(Excerpt to read)
* * * * *

72 Hours in St Simons Island, Georgia
Day 1 – 72 Hours in St Simons Island
Annoyed. I’m running late for the welcome reception at the King and Prince Beach & Golf Resort on St Simons Island, Georgia, racing the clock to get there at a reasonable time. Traffic, as they say in the South, is moving “slower than molasses.” I’m tempted to honk at the little old lady in front of me but stop myself. She’s only obeying the 25 MPH speed limit signs. I take a deep breath, open my sunroof, and breath in the canopy of live oaks that shade the road.
I arrive at the King and Prince just a few minutes late and sneak into the welcome reception, hoping nobody will notice my tardiness. I wanted to check into my room and freshen up before our scheduled trolley tour, but those plans will have to wait until after the tour. A few welcome cocktails calm my nerves from the four-hour drive and prepare me to embrace island life over the next three days.
I stare up at one of the live oak trees that shade the front lawn of the Christ Church Frederica and experience a Zen like moment. This church is way more than its nineteenth century bones. It was on this spot that John Wesley had his epiphany and wrote the letter outlining the principals that birthed the Methodist Church. I pay a silent homage to the founder of the church both my wife and I grew up in.
The second stop on our trolley tour is Fort Frederica. Little is left of this once massive fort except for the foundations of buildings and outlines of roads. Yet, those stones serve as a chilly reminder of St Simons Island’s pivotal role in the history of our country. Ft Frederica is where the Battle of Bloody Marsh was fought between British and Spanish forces. Through the brave efforts of the Ft Frederica’s troops, Georgia remained a British colony.
I’m back in St Simons’ crawling traffic, headed to the drug store to pick up a few items I forgot at home. Of course, I didn’t realize I forgot those items until the last possible moment. Once again, I’m cutting the clock close as I try to embrace island time while fighting the push of city time. My sunroof is open. A few leaves fall in. I let it go.
I experience another Zen-like moment. This time over the shrimp and grits – a recipe I’ve been attempting to perfect since moving to the South ten years ago. As simple as they sound, my grits never quite turn out right. Chef de Cuisine James Flack of King and Prince’s ECHO restaurant reveals the secret of cooking grits in his live demonstration. I, as his eager student, take thorough notes, ready to replicate the process at home. The secret is to cook them low and slow. The secret is also to use only the freshest shrimp. In the case of ECHO, sweet Macintosh shrimp caught in the waters off St Simons Island.

* * * * *

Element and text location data
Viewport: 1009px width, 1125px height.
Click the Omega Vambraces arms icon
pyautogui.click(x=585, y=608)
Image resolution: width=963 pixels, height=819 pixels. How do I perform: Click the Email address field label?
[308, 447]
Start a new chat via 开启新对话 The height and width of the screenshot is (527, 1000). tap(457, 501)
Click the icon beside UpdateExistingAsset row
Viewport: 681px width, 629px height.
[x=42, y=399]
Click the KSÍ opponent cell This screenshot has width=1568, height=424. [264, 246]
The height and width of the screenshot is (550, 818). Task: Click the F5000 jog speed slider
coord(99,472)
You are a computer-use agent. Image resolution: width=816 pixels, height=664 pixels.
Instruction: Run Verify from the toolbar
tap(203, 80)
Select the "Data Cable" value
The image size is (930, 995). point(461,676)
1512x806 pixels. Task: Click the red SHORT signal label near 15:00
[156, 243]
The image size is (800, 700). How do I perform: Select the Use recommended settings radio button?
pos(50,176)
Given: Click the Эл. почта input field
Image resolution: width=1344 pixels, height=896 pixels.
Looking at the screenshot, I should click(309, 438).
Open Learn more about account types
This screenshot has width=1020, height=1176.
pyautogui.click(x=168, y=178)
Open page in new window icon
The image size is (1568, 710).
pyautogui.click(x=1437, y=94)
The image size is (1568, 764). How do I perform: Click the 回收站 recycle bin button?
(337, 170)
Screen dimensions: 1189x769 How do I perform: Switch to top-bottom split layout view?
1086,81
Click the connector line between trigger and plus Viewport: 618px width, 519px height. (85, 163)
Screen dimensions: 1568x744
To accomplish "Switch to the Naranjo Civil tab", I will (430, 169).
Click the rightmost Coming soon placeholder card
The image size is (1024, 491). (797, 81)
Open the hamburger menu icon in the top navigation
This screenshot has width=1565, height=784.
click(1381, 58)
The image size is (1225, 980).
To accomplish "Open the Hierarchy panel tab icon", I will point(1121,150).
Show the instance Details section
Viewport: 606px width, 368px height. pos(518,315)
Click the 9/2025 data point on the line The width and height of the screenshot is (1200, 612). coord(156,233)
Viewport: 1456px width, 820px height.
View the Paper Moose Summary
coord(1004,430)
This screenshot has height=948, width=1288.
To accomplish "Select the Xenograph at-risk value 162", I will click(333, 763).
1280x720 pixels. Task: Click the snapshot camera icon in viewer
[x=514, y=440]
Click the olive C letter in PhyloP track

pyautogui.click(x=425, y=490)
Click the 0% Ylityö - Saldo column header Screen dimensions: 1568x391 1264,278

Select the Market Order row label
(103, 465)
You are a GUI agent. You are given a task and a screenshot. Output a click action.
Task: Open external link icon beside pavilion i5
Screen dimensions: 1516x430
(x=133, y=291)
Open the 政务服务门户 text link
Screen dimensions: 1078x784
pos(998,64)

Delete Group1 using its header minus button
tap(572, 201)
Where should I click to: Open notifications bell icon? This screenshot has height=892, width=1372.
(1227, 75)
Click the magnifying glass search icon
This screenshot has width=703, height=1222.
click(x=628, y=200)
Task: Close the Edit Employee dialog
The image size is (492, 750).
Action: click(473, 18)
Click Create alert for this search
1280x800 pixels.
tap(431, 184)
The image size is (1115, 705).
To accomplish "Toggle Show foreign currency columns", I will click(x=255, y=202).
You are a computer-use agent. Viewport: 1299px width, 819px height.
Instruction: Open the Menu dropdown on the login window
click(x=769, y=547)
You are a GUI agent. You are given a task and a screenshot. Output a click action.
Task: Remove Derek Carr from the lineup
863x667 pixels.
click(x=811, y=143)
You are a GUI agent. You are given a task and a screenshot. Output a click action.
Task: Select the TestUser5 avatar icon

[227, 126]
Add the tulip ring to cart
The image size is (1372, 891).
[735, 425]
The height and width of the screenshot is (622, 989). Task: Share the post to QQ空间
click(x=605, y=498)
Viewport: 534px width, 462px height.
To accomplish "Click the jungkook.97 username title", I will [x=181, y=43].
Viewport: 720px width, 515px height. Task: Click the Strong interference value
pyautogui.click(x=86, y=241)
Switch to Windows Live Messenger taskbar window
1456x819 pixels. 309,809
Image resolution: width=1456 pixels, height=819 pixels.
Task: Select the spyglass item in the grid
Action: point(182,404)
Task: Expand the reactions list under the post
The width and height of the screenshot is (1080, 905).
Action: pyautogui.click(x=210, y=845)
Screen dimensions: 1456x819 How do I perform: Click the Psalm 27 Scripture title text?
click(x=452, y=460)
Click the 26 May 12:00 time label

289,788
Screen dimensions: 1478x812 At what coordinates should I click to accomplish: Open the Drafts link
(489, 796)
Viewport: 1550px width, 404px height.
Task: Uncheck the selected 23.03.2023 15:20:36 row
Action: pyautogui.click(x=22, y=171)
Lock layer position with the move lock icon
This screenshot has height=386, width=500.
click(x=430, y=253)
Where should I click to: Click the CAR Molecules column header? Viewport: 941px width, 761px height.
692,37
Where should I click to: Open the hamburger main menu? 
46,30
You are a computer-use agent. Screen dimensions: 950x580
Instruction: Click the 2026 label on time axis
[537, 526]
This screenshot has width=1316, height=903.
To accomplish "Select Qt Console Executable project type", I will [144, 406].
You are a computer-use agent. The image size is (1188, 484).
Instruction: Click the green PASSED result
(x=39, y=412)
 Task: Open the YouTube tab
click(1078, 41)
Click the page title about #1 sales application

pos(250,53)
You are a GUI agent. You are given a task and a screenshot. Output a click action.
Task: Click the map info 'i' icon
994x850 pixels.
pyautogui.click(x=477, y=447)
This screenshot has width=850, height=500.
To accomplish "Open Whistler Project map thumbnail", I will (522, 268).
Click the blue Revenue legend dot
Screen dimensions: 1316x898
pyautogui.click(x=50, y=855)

* * * * *

(Exercise instructions)
A) From the St Simons Island travel piece, list the names of the resort, churches, fort, and restaurant that it mentions.
B) Return everything in the St Simons Island travel piece from "I stare up at" down to "a British colony.".
The entries aren't needed here.

(Solutions)
A)
King and Prince Beach & Golf Resort
Christ Church Frederica
Methodist Church
Fort Frederica
ECHO

B)
I stare up at one of the live oak trees that shade the front lawn of the Christ Church Frederica and experience a Zen like moment. This church is way more than its nineteenth century bones. It was on this spot that John Wesley had his epiphany and wrote the letter outlining the principals that birthed the Methodist Church. I pay a silent homage to the founder of the church both my wife and I grew up in.
The second stop on our trolley tour is Fort Frederica. Little is left of this once massive fort except for the foundations of buildings and outlines of roads. Yet, those stones serve as a chilly reminder of St Simons Island’s pivotal role in the history of our country. Ft Frederica is where the Battle of Bloody Marsh was fought between British and Spanish forces. Through the brave efforts of the Ft Frederica’s troops, Georgia remained a British colony.